• Requirements:
Could you rewrite the items starting at the first one and ending at the line that contains "pos(92,141)", replacing "step number" with "step label", keeping everything else unchanged and leaving the pictures out?

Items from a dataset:
####
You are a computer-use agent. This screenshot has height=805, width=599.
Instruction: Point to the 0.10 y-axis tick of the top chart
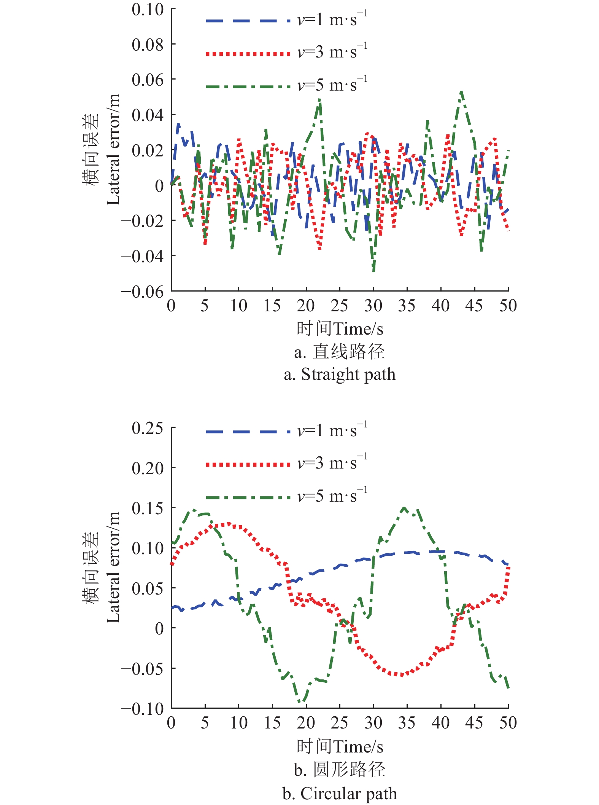[x=148, y=10]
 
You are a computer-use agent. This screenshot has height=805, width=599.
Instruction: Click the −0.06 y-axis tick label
[x=142, y=292]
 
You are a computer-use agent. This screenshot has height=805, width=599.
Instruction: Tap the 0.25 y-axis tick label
[x=148, y=428]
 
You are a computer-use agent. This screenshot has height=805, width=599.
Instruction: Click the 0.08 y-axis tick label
[x=148, y=45]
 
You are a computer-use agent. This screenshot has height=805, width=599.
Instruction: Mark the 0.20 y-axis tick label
[x=148, y=468]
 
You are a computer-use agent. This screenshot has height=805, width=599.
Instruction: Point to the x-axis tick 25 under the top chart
[x=339, y=306]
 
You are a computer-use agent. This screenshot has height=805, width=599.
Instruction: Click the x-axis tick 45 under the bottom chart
[x=474, y=723]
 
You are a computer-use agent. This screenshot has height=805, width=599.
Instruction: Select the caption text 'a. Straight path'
[x=340, y=375]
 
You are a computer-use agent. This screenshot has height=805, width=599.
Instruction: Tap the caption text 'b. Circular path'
[x=340, y=794]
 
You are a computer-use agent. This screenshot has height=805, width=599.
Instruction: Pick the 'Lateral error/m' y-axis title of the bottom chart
[x=113, y=567]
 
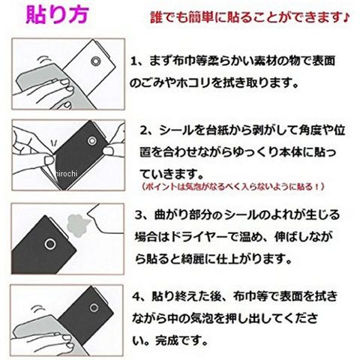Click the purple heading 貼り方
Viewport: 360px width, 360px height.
pos(58,14)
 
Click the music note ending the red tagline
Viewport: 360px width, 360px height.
pos(346,17)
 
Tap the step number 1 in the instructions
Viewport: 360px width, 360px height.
pos(134,62)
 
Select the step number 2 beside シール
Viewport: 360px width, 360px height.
pos(144,130)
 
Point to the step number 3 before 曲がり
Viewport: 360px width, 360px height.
pos(139,215)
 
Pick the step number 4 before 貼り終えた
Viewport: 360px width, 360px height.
pos(136,296)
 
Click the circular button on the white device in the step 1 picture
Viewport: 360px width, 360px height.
pos(96,61)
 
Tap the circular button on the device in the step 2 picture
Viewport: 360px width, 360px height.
pos(92,141)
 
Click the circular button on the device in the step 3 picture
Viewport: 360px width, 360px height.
pos(50,244)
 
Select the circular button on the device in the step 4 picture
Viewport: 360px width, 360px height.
pos(94,308)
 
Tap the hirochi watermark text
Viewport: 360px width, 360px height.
pos(66,173)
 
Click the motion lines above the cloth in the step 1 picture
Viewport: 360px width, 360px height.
pos(44,60)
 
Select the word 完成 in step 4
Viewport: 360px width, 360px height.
pos(167,340)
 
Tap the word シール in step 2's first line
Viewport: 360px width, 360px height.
pos(176,130)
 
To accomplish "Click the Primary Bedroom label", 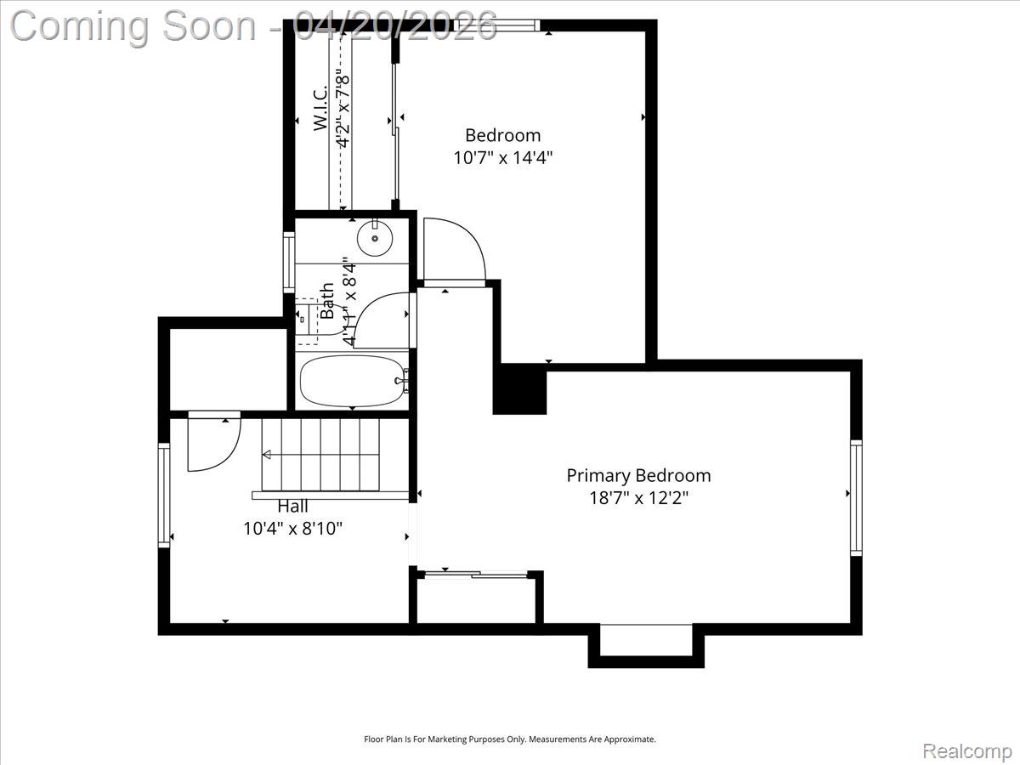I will click(638, 475).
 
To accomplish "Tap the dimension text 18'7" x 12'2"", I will click(638, 497).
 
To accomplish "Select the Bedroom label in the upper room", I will click(502, 134).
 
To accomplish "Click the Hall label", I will click(292, 507).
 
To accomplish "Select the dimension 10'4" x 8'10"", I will click(292, 528).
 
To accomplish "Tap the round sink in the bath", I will click(374, 238).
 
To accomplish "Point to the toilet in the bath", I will click(312, 321).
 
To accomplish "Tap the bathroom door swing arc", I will click(381, 320).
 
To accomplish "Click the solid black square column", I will click(519, 389).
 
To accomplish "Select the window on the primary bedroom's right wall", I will click(856, 497).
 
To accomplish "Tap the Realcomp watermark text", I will click(967, 751).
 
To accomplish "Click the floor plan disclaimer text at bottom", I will click(510, 740).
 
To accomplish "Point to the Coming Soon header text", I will click(253, 26).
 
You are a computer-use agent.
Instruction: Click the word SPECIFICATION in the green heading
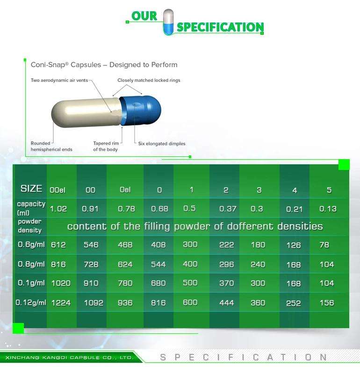220,27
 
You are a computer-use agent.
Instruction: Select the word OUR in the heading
144,16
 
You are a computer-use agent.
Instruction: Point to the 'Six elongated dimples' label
162,144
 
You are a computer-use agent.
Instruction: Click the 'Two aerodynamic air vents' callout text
59,81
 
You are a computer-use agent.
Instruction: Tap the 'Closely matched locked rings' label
149,81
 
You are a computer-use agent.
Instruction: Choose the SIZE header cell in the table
31,189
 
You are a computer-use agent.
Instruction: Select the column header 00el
59,190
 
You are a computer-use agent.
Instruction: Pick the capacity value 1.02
58,209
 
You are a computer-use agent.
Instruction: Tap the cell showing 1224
61,303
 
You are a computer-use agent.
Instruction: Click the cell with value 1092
94,303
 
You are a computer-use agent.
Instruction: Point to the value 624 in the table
125,264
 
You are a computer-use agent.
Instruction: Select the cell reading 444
226,303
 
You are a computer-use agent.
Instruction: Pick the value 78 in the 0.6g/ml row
324,244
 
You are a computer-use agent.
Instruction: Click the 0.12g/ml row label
31,302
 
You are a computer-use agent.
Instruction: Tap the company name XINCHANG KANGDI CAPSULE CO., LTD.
69,358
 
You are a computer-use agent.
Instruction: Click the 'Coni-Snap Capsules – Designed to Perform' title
104,65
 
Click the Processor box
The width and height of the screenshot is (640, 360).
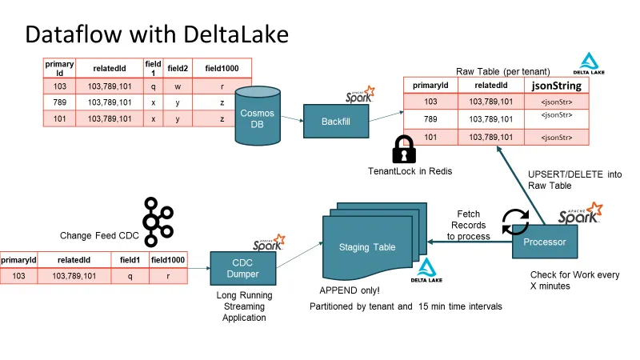click(x=544, y=242)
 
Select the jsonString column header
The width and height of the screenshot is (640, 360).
click(x=556, y=86)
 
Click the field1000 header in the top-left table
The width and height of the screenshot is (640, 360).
click(x=222, y=69)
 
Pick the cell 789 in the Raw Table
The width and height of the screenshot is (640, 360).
click(x=430, y=118)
####
• Exercise answer:
You are a computer-use agent. This screenshot has height=805, width=599.
Instruction: Point to the 0.10 y-axis tick of the top chart
[x=148, y=10]
 
You are a computer-use agent. This screenshot has height=805, width=599.
Instruction: Click the −0.06 y-axis tick label
[x=142, y=292]
 
You are a computer-use agent. This screenshot has height=805, width=599.
Instruction: Tap the 0.25 y-axis tick label
[x=148, y=428]
 
You are a computer-use agent. This screenshot has height=805, width=599.
Instruction: Click the 0.08 y-axis tick label
[x=148, y=45]
 
You are a computer-use agent. This screenshot has height=805, width=599.
Instruction: Mark the 0.20 y-axis tick label
[x=148, y=468]
 
You are a computer-use agent. This screenshot has height=805, width=599.
Instruction: Point to the x-axis tick 25 under the top chart
[x=339, y=306]
 
You are a computer-use agent. This screenshot has height=805, width=599.
Instruction: Click the x-axis tick 45 under the bottom chart
[x=474, y=723]
 
You are a computer-use agent. This screenshot has height=805, width=599.
Instruction: Select the caption text 'a. Straight path'
[x=340, y=375]
 
You are a computer-use agent. This screenshot has height=805, width=599.
Instruction: Tap the caption text 'b. Circular path'
[x=340, y=794]
 
You are a computer-use agent. This screenshot has height=805, width=599.
Instruction: Pick the 'Lateral error/m' y-axis title of the bottom chart
[x=113, y=567]
 
Click the purple heading 貼り方
Viewport: 360px width, 360px height.
pos(58,14)
 
Click the music note ending the red tagline
Viewport: 360px width, 360px height.
pos(346,17)
 
Tap the step label 1 in the instructions
Viewport: 360px width, 360px height.
pos(134,62)
 
Select the step label 2 beside シール
Viewport: 360px width, 360px height.
pos(144,130)
 
Point to the step label 3 before 曲がり
Viewport: 360px width, 360px height.
pos(139,215)
 
Pick the step label 4 before 貼り終えた
Viewport: 360px width, 360px height.
pos(136,296)
 
Click the circular button on the white device in the step 1 picture
Viewport: 360px width, 360px height.
pos(96,61)
 
Tap the circular button on the device in the step 2 picture
Viewport: 360px width, 360px height.
pos(92,141)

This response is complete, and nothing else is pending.